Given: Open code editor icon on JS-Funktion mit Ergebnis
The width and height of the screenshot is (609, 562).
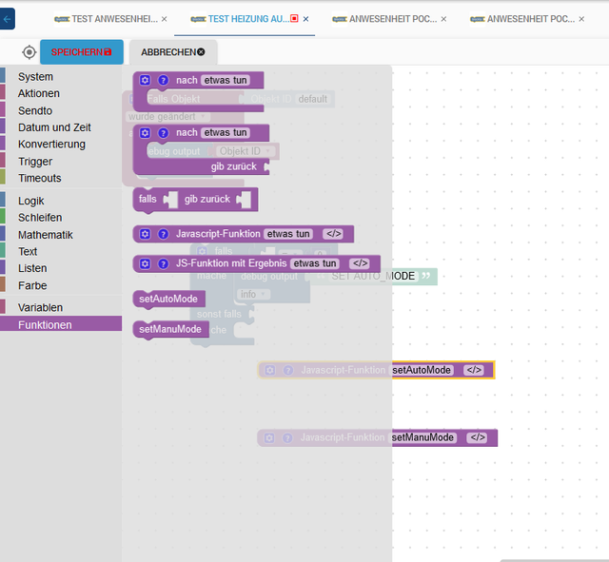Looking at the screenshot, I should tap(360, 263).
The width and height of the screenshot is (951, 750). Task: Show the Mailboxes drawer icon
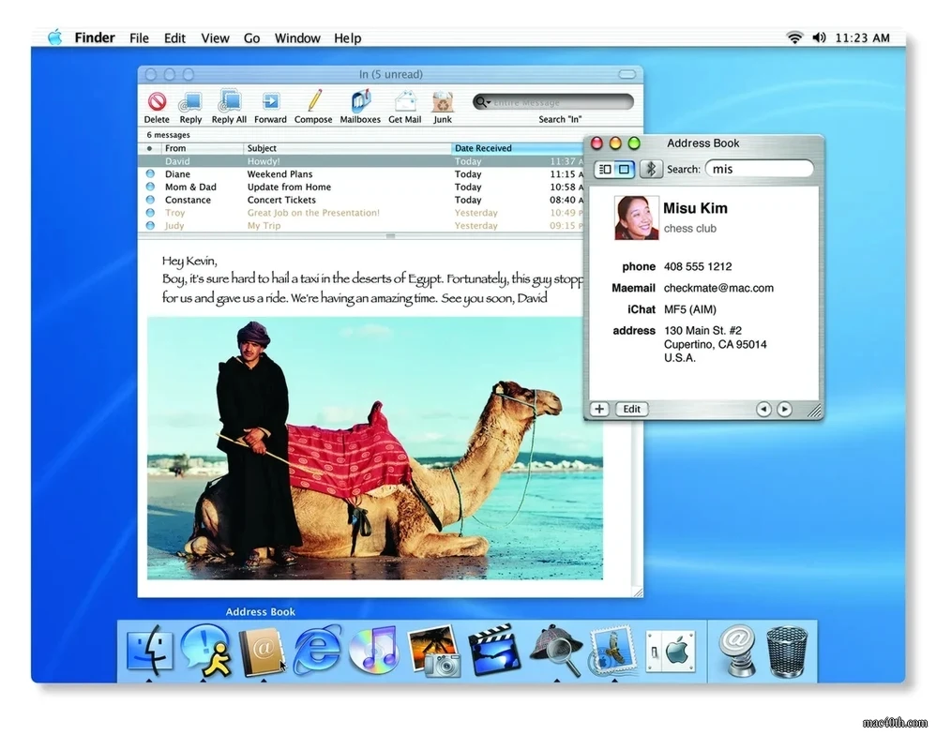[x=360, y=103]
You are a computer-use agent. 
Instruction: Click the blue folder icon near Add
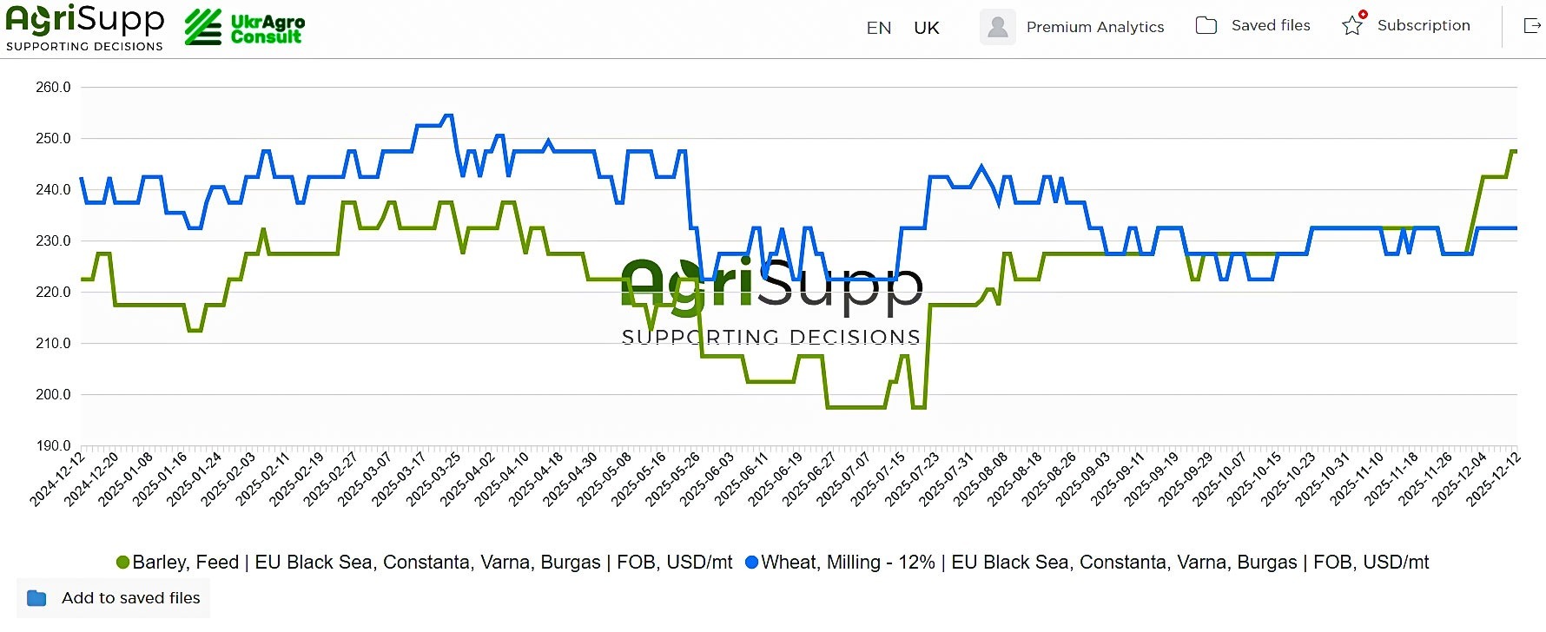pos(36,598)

* Requirement: Pictures aside, repeat every entry exactly as written.

* Response:
Given: Open code editor icon on JS-Funktion mit Ergebnis
The width and height of the screenshot is (609, 562).
Looking at the screenshot, I should tap(360, 263).
The width and height of the screenshot is (951, 750). Task: Show the Mailboxes drawer icon
[x=360, y=103]
You are a computer-use agent. 
Instruction: Click the blue folder icon near Add
pos(36,598)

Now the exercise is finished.